ポールスター6のフルデビューが再び延期された。フラッグシップとなるこの2ドア電気ロードスターは、ポールスターO2コンセプトを基に開発されており、当初は2026年の発売が予定されていた。しかし現在、生産開始は少なくとも2029年まで後ろ倒しになることが確認された。この状況は、8年以上前から待たれ続けているテスラ・ロードスターと同様のカテゴリーにプロジェクトを位置づけることになる。

激戦区であるEV市場において、ポールスターは小規模なプレイヤーだ。同社は現在、優先事項をシフトさせている。マイケル・レシュルCEOは、特にアップデートされたポールスター2と新型SUVであるポールスター7といった、高い利益率が見込まれるセグメントに注力していると述べた。この背景から、ポールスター6は少数生産に留まり、イメージ向上を主眼に置いたモデルと見なされており、そのタイムラインはさらなる調整の対象となる可能性がある。
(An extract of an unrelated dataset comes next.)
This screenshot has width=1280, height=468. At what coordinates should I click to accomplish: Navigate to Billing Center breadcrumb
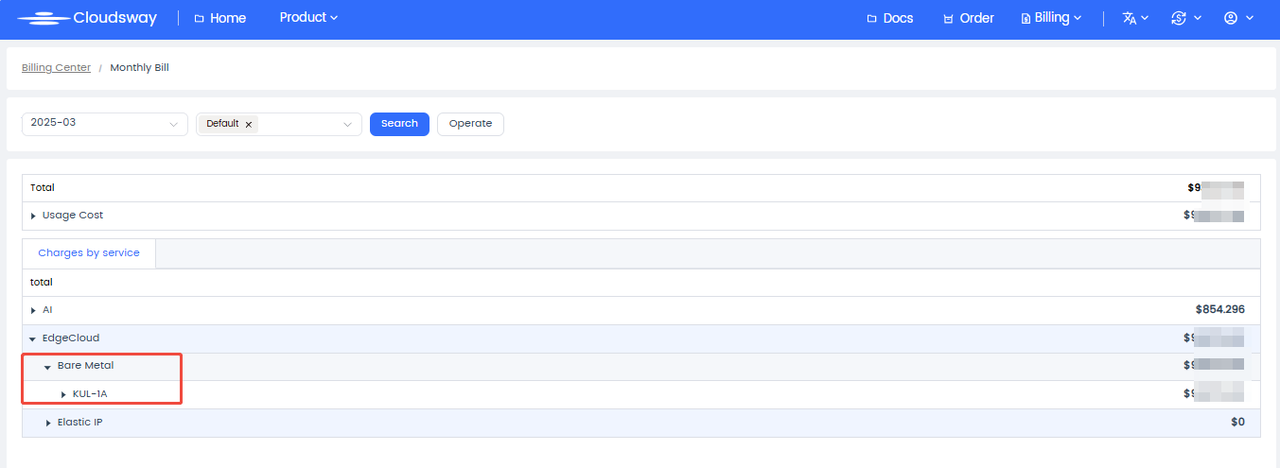click(56, 68)
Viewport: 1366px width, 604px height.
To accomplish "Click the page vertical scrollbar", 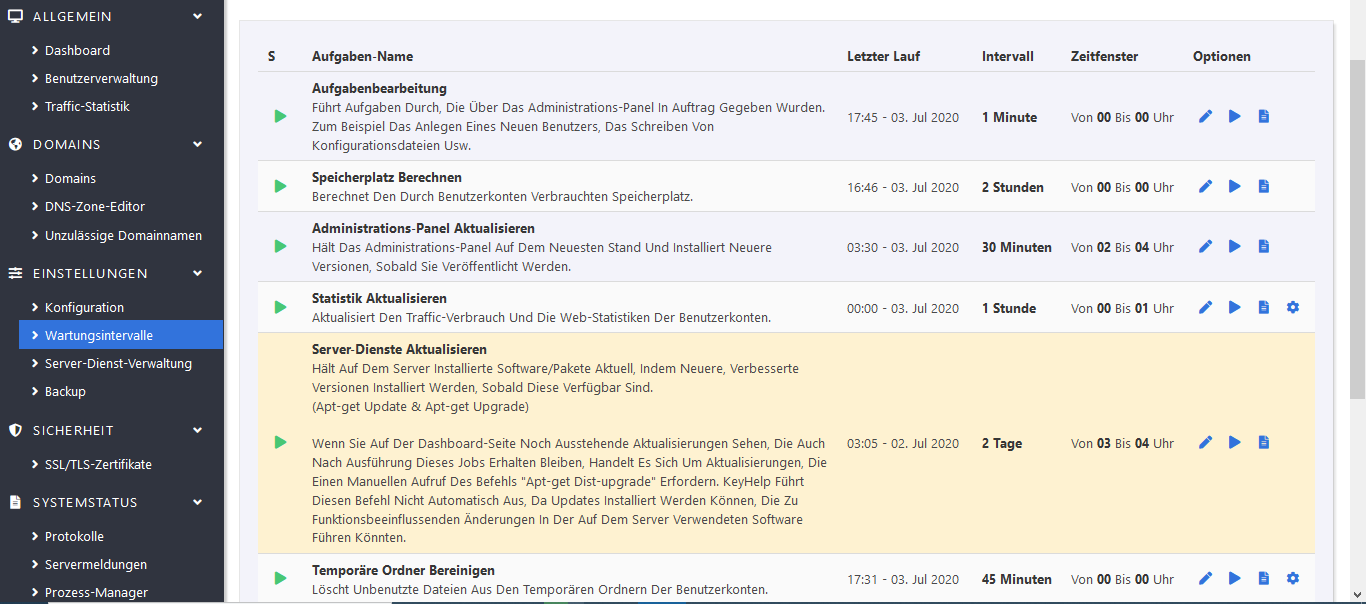I will [1357, 230].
この状況は、2022年に限定500台の「ポールスター6 LAコンセプトエディション」に対して、1台あたり2万5000ドルを支払った500人の顧客にとって特に切実な問題だ。当初2026年と約束されていた納車開始は、少なくとも2029年まで延期され、最終的な日程は依然として変更される可能性を残している。

技術的には、モデルの基本構造は変わらない。ポールスター5と同様、将来の6は800ボルトプラットフォームを採用し、112kWhのバッテリーを搭載する予定だ。トップバージョンは、872馬力と1,015Nmのトルクを発生するデュアルモーター駆動システムを備えると見込まれている。これにより、ポールスター6はブランドの情熱を刺激するフラッグシップとして位置づけられるはずだったが、プロジェクトは現在、長期開発フェーズに入っている。

ポールスターは、このモデルが依然として計画の一部であることを強調している。しかし、同社の優先事項、投資規模、そしてEV市場における戦略的転換を考慮すると、タイムラインが前倒しになる可能性は低そうだ。